What is needed:
In the entries that follow, find the line containing "Viewport: 600px width, 600px height.", then output exactly every line from the first through that one.

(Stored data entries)
--------------------------------------------------
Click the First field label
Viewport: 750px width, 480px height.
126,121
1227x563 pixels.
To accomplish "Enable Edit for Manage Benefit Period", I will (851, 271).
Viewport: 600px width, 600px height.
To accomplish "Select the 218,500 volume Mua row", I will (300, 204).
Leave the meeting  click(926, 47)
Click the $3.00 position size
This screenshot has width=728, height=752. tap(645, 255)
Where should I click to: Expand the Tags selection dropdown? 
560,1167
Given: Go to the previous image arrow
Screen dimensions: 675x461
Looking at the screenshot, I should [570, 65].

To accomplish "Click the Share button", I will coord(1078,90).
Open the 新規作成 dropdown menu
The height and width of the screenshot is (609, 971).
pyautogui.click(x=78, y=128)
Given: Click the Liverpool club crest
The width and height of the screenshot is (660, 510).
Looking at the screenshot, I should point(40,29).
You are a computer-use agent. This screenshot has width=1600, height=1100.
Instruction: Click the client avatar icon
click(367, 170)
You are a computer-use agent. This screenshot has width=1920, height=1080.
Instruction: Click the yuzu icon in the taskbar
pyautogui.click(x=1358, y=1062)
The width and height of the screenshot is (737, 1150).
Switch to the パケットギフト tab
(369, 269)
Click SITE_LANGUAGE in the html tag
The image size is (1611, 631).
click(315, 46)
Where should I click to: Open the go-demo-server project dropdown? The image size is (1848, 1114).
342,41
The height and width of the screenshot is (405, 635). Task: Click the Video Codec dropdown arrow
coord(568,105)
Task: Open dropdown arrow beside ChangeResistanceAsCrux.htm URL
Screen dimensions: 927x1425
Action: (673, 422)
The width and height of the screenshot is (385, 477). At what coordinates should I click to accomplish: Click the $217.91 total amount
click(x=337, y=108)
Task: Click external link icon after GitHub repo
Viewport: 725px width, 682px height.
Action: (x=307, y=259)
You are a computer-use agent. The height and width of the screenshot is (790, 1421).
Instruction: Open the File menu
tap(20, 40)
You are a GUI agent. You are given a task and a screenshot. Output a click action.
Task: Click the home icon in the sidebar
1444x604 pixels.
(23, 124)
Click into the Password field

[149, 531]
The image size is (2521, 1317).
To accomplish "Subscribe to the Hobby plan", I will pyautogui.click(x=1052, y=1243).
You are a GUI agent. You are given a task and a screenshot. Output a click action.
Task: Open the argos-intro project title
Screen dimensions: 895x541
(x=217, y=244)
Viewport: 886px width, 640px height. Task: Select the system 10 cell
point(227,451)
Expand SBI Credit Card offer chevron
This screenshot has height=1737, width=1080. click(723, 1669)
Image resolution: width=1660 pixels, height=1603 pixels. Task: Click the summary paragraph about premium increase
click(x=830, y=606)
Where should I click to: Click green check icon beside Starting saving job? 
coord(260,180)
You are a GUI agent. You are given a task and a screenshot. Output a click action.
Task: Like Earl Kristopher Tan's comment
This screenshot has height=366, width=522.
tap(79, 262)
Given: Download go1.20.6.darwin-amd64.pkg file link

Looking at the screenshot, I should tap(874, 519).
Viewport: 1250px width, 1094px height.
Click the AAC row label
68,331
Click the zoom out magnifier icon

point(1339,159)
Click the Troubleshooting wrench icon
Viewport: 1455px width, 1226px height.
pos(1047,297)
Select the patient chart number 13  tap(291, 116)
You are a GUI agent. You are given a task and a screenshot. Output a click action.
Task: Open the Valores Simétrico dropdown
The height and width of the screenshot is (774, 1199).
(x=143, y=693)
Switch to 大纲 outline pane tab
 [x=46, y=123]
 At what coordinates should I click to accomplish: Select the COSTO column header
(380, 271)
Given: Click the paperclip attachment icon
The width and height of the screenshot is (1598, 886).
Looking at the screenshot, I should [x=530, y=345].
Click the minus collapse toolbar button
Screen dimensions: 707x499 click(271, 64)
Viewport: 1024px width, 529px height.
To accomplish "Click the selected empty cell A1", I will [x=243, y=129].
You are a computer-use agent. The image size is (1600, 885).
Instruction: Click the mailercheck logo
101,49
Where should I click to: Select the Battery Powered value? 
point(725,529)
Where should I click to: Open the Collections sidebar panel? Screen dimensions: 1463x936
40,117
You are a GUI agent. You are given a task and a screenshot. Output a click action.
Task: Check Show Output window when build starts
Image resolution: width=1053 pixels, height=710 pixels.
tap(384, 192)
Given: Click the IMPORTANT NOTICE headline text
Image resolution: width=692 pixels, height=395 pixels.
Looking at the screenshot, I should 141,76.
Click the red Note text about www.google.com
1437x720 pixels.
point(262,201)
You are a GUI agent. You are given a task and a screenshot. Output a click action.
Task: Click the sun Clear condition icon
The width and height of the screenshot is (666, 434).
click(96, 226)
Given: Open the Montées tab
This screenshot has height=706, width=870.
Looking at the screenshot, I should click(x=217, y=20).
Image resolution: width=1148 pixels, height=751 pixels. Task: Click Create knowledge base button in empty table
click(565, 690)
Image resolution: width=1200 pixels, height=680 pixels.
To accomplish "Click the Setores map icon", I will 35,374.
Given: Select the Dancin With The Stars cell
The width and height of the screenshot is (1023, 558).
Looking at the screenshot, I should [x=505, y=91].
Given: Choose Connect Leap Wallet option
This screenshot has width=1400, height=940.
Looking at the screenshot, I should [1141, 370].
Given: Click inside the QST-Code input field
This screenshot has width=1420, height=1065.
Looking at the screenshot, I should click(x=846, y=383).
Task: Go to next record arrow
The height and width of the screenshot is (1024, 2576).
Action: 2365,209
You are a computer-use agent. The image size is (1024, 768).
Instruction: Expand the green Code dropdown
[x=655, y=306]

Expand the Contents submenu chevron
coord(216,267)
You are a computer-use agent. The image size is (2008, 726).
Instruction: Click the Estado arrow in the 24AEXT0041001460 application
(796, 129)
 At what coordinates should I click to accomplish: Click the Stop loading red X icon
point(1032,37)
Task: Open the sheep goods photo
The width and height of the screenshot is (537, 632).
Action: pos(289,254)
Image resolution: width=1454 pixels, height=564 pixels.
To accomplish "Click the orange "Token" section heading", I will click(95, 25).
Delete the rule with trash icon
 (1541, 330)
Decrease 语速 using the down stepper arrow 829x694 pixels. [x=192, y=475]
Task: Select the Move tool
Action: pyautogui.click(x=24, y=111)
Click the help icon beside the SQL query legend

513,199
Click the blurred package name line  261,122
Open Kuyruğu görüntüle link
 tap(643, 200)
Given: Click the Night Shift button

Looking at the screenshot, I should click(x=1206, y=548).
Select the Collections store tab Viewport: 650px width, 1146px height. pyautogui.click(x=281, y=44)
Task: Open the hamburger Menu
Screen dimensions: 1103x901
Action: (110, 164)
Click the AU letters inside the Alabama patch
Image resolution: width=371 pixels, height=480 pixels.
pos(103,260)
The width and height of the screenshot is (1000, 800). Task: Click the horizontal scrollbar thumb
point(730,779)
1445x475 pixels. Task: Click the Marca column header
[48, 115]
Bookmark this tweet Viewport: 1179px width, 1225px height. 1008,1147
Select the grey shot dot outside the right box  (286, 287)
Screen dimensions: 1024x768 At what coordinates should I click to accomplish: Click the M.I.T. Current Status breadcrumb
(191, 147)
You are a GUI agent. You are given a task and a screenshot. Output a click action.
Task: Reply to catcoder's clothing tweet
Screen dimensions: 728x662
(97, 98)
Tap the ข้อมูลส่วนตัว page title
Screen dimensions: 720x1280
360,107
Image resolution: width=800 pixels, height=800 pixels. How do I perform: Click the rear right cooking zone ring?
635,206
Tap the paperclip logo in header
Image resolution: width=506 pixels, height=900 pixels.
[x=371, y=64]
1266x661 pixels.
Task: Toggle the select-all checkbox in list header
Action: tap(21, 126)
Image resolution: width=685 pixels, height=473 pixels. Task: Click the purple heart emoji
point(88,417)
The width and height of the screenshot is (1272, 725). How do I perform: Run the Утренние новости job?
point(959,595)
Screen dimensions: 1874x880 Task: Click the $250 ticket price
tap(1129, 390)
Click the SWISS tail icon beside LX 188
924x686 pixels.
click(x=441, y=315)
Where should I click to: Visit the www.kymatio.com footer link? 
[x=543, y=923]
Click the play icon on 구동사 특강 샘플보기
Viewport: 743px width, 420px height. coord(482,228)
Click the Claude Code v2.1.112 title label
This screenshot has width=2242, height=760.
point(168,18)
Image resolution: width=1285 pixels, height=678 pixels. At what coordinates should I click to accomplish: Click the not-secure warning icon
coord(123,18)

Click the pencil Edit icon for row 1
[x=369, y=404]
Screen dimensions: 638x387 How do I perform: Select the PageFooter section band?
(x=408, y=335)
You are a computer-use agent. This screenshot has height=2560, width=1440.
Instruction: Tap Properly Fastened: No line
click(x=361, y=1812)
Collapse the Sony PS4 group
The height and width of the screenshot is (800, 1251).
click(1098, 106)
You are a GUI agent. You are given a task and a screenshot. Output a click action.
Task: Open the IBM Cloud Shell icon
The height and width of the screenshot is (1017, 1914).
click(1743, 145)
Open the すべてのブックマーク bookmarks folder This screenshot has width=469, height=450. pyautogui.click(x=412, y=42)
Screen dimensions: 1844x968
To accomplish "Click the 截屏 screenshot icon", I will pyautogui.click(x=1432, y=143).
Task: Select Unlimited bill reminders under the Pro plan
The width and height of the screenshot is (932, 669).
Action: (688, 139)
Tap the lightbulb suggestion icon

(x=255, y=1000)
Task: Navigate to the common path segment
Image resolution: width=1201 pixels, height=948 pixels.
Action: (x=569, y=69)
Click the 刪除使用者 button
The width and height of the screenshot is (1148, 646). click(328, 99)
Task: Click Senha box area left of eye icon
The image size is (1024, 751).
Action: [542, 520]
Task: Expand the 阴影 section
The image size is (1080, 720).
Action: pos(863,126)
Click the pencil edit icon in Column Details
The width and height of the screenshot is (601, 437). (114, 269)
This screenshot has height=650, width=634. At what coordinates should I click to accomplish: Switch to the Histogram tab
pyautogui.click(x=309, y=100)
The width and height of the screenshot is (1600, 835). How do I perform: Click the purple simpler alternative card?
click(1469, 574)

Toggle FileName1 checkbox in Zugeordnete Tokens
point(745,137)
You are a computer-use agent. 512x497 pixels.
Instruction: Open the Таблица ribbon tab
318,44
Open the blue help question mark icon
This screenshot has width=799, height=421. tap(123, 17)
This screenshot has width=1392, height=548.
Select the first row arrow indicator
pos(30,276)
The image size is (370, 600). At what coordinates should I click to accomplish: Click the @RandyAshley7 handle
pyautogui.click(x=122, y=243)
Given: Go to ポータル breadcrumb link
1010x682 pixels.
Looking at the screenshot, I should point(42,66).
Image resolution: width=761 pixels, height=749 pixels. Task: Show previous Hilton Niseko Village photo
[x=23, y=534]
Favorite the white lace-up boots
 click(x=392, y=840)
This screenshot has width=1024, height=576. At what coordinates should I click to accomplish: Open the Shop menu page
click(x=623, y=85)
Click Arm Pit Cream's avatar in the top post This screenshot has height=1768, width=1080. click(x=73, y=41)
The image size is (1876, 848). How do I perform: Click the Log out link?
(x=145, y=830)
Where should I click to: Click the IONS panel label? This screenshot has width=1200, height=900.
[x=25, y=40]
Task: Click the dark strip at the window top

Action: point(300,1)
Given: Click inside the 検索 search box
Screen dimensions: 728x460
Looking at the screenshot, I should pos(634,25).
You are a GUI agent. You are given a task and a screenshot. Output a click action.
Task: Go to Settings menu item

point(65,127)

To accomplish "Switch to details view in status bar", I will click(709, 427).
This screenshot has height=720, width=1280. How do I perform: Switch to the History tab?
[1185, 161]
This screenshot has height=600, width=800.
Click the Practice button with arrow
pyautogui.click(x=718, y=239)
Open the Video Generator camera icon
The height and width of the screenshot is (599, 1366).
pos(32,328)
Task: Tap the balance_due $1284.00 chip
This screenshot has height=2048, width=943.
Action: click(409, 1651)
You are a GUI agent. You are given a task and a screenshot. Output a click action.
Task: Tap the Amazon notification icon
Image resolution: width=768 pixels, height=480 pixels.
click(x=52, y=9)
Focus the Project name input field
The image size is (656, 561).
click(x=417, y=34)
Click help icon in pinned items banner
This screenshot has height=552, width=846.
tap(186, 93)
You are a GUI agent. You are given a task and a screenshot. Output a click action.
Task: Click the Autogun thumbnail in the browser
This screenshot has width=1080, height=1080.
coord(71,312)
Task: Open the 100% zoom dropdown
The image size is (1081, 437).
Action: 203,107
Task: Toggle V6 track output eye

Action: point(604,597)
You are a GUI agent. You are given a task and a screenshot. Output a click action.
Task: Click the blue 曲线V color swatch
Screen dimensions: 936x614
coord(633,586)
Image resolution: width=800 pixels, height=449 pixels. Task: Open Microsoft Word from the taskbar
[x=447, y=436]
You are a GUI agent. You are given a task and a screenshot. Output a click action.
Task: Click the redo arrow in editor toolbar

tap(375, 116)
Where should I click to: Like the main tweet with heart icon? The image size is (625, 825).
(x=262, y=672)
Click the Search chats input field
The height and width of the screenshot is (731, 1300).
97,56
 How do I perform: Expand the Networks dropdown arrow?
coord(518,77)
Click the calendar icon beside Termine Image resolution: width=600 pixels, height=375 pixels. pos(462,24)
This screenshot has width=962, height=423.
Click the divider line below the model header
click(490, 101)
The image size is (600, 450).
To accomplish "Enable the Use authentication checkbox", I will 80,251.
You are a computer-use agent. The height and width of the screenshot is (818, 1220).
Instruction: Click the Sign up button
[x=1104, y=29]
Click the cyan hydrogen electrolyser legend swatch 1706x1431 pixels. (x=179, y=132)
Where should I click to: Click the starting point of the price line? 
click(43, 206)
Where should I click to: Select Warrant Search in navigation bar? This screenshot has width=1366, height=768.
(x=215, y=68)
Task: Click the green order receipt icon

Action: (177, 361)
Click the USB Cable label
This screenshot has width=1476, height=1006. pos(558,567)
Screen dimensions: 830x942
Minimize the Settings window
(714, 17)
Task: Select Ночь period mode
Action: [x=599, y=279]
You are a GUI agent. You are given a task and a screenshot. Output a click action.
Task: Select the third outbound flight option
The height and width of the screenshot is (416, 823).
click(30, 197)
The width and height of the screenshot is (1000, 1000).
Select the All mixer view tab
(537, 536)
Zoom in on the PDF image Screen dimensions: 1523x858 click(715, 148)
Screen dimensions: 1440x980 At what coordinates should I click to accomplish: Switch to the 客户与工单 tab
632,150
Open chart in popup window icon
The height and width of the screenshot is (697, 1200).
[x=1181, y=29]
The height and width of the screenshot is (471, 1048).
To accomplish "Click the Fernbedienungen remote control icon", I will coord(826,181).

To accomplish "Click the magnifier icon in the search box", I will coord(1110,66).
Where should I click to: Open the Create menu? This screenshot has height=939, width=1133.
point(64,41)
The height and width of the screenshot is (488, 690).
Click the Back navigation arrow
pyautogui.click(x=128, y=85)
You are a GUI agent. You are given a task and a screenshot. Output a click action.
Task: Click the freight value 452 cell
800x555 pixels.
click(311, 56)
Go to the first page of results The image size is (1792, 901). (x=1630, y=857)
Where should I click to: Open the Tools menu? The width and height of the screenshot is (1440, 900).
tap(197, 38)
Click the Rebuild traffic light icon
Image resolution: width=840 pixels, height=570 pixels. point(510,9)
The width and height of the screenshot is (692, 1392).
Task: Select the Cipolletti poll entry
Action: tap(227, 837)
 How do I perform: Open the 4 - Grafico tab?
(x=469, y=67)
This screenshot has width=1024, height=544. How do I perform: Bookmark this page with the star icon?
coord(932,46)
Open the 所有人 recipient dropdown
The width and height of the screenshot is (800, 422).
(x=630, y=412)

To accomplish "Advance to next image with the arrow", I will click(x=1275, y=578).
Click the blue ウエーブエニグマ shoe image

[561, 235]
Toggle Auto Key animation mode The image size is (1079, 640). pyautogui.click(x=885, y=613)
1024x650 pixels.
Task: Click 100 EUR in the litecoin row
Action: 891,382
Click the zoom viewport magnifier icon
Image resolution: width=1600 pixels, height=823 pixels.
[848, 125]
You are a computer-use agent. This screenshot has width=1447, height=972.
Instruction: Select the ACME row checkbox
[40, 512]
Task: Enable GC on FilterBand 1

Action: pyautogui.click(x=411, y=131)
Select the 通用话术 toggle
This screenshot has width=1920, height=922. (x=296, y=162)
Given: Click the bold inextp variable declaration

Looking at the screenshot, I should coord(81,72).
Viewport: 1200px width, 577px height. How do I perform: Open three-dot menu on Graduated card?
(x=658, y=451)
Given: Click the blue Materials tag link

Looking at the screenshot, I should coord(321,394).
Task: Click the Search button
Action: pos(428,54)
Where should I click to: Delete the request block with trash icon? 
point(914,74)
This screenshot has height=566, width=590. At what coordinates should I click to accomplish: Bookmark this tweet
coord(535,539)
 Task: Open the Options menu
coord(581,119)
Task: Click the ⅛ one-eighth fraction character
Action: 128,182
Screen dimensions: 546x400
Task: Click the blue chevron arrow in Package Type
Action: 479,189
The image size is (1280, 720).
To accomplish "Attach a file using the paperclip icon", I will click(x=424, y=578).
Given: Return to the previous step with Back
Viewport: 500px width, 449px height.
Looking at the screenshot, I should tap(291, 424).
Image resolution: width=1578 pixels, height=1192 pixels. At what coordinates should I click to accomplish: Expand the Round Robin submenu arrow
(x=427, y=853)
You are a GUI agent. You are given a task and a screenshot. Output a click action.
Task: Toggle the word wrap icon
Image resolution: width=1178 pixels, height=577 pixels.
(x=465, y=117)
--------------------------------------------------
Result for this task:
Click the First field label
Viewport: 750px width, 480px height.
126,121
1227x563 pixels.
To accomplish "Enable Edit for Manage Benefit Period", I will (851, 271).
Viewport: 600px width, 600px height.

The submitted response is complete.